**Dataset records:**
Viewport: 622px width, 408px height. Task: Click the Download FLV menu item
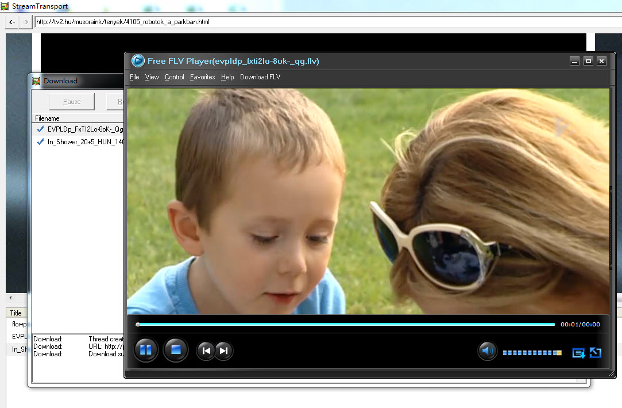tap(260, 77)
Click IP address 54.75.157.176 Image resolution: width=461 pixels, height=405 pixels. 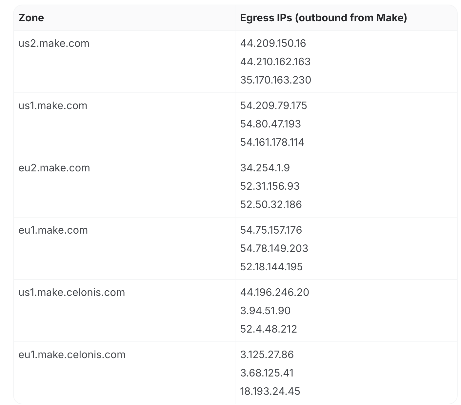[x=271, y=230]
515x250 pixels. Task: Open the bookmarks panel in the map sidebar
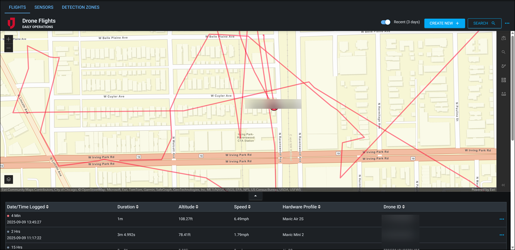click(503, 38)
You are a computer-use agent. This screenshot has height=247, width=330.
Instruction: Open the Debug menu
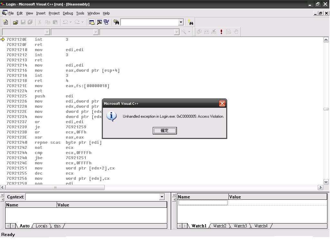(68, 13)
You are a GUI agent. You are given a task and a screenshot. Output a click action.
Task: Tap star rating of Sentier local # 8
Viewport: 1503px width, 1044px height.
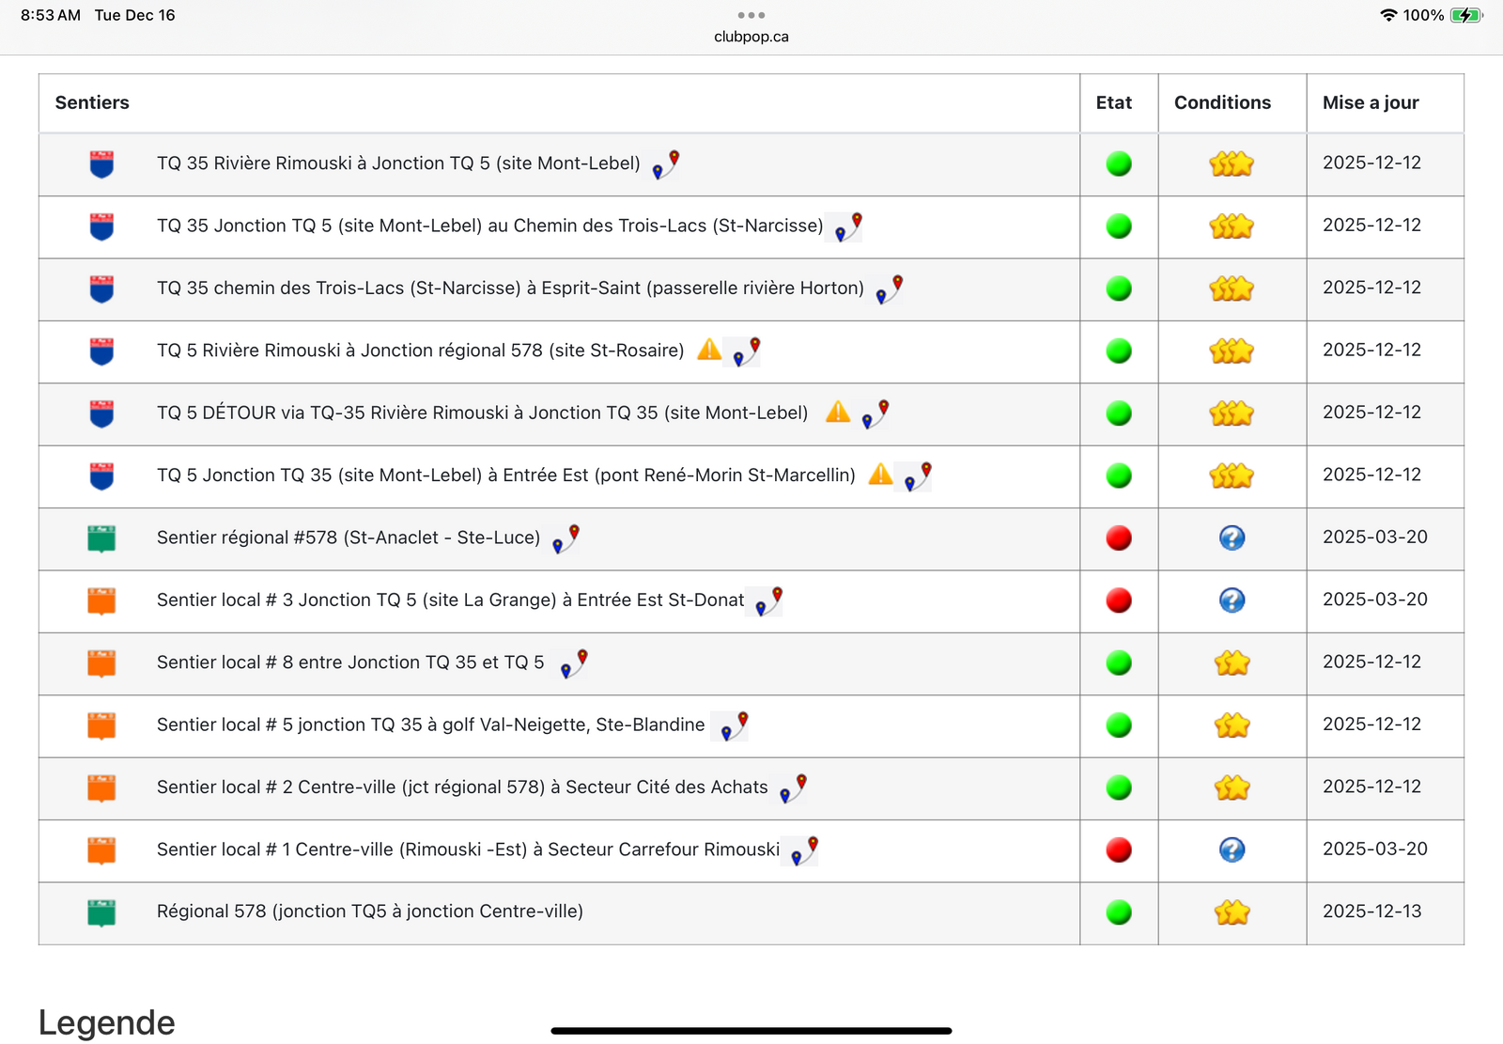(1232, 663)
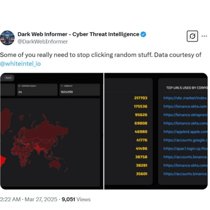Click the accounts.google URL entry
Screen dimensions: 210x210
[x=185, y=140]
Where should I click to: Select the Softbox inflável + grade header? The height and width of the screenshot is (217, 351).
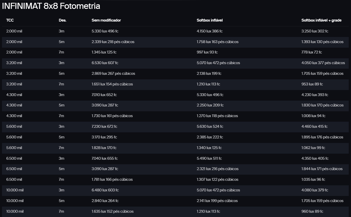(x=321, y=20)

**What to produce:** What is needed is an exact copy of the lines above, from the one holding "You are a computer-use" down to the one holding "Task: Tap star rating of Sentier local # 8", with those two included and the pictures left out.

**Reply:**
You are a computer-use agent. This screenshot has height=247, width=330.
Instruction: Open the Debug menu
(68, 13)
You are a GUI agent. You are given a task and a screenshot. Output a click action.
Task: Tap star rating of Sentier local # 8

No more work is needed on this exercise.